Your goal:
Which lines below contain the word "icon", with case counting? Report each of those lines in full.

Exercise materials:
______

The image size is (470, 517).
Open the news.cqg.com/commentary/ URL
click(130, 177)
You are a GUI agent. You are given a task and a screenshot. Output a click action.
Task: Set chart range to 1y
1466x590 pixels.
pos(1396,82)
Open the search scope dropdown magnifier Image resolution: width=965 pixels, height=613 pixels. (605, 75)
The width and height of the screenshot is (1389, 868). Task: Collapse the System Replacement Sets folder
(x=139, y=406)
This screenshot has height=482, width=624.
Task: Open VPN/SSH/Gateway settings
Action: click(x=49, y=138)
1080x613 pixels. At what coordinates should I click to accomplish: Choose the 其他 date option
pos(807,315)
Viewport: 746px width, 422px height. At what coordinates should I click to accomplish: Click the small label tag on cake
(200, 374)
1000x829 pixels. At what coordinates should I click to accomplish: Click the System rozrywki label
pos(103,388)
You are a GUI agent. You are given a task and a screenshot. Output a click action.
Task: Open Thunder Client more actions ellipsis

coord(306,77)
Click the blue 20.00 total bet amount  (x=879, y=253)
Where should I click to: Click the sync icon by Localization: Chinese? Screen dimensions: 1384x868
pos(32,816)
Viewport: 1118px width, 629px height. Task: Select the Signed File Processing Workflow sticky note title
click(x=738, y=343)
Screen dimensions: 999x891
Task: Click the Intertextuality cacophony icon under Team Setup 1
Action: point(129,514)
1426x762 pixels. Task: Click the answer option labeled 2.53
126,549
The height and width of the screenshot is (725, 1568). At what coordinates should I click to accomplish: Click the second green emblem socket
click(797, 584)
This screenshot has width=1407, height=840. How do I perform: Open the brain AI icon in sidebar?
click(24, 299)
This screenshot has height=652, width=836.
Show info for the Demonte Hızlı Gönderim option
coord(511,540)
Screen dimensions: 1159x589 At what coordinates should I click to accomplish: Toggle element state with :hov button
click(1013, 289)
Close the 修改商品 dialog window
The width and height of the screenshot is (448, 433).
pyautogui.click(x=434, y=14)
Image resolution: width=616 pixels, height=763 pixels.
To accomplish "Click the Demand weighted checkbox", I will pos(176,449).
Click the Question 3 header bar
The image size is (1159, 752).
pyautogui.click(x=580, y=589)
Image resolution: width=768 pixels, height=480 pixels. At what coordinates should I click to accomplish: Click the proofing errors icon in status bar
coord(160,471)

______

Problem solution:
Where should I click to: Click the sync icon by Localization: Chinese? Screen dimensions: 1384x868
Task: Click the Intertextuality cacophony icon under Team Setup 1
This screenshot has width=1407, height=840. How do I perform: Open the brain AI icon in sidebar?
Image resolution: width=768 pixels, height=480 pixels. At what coordinates should I click to accomplish: Click the proofing errors icon in status bar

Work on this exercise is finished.